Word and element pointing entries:
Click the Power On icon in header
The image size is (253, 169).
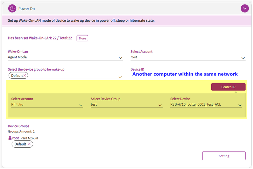pos(12,9)
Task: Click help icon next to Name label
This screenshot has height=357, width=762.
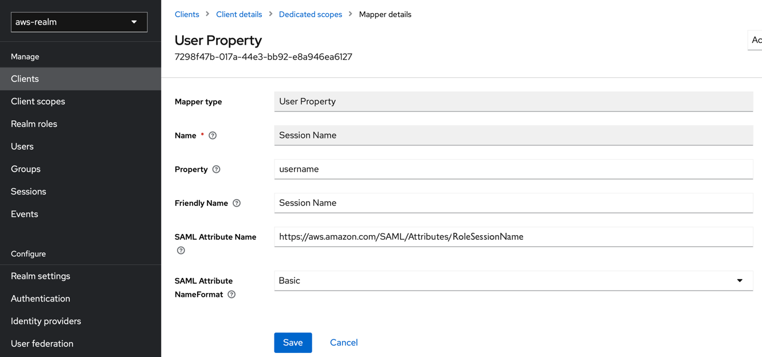Action: (x=213, y=136)
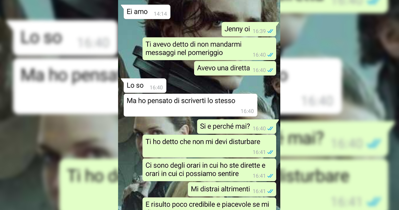Select the "Jenny oi" sent message
399x210 pixels.
pos(249,29)
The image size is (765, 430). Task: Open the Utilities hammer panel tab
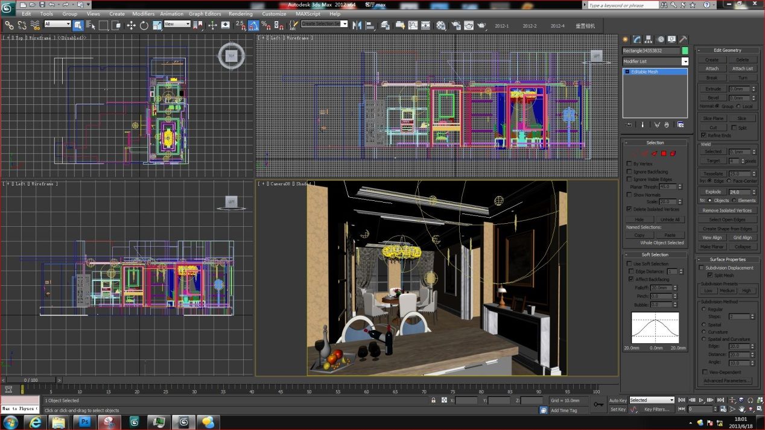(683, 39)
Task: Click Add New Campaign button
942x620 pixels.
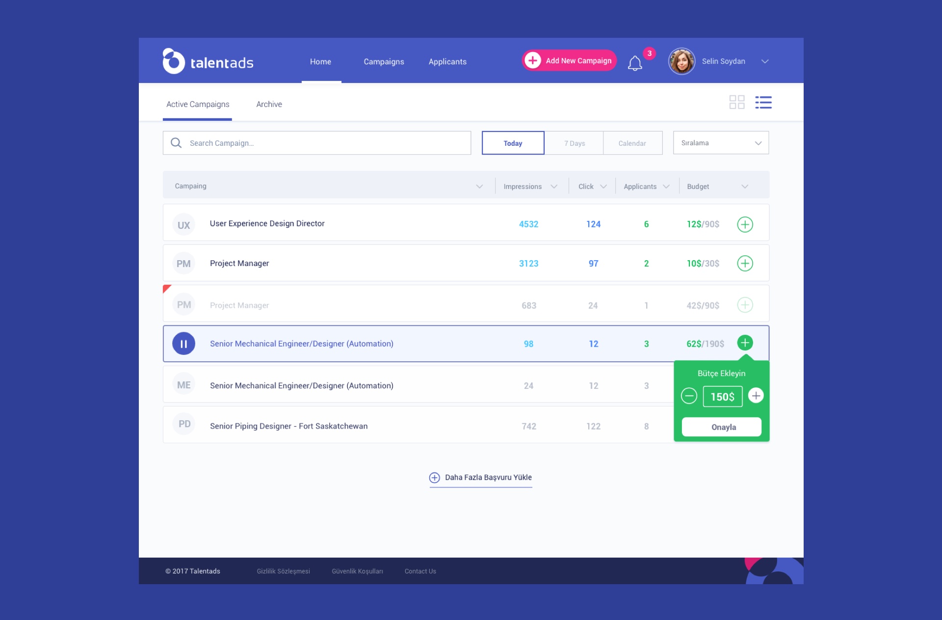Action: click(x=569, y=60)
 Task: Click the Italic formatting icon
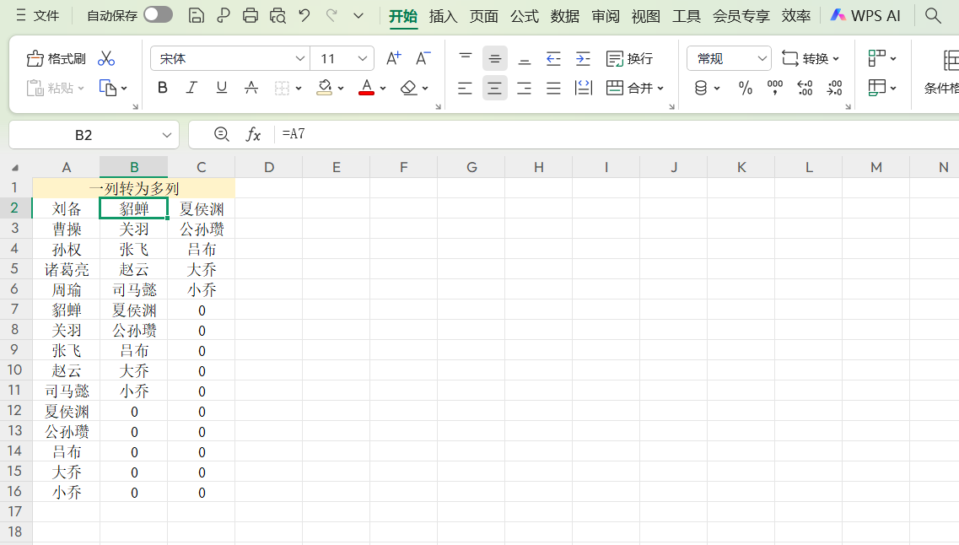tap(191, 87)
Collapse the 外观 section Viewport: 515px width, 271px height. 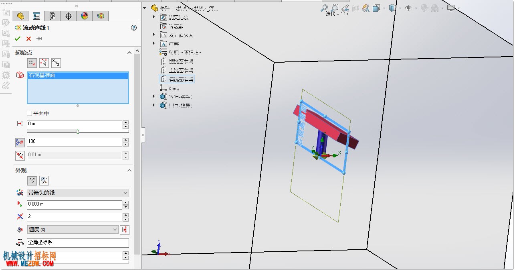[129, 170]
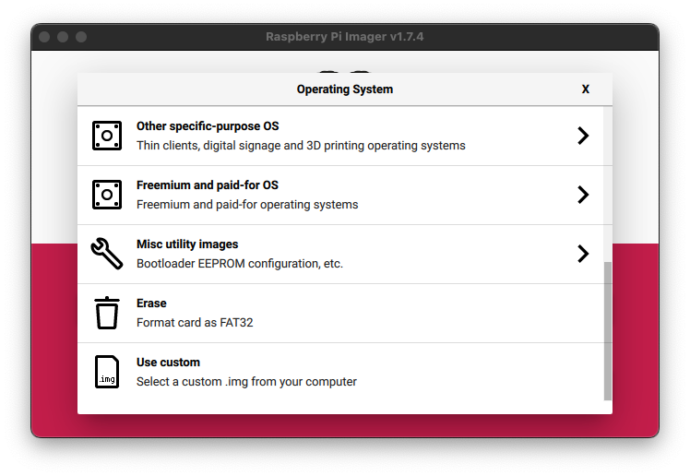Image resolution: width=690 pixels, height=476 pixels.
Task: Click the Other specific-purpose OS disk icon
Action: 107,136
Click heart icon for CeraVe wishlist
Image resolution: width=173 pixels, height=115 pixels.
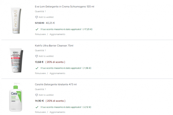click(36, 95)
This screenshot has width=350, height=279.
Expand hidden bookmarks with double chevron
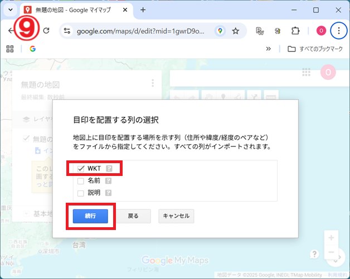[x=269, y=49]
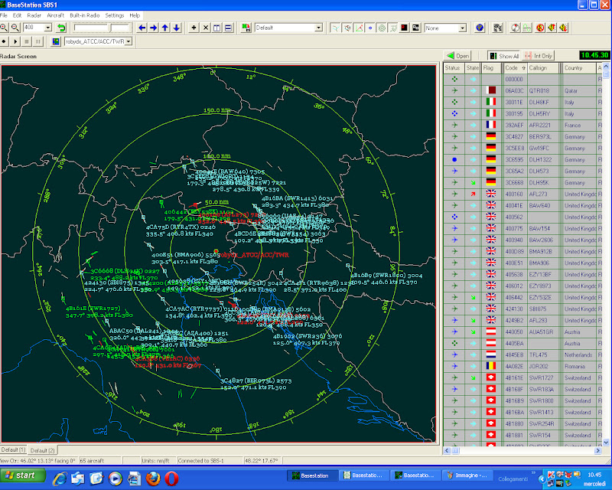Select the zoom-in magnifier tool
Image resolution: width=612 pixels, height=490 pixels.
(6, 27)
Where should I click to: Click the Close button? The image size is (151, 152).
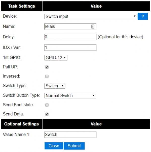pyautogui.click(x=54, y=146)
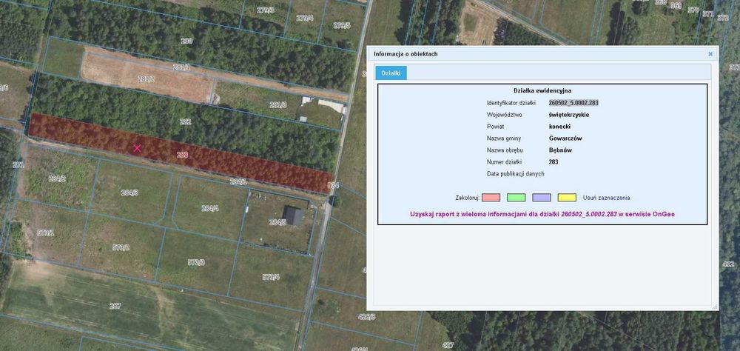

GIVEN EXERCISE
Please copy the records word for word, from the line with "This screenshot has width=350, height=279." through the end of the records, and leave the pictures out.

EXERCISE RESPONSE
This screenshot has width=350, height=279.
Expand hidden bookmarks with double chevron
[x=269, y=49]
Select the zoom-in magnifier tool
Image resolution: width=612 pixels, height=490 pixels.
(6, 27)
Where should I click to: Click the Close button? The image size is (151, 152).
pyautogui.click(x=54, y=146)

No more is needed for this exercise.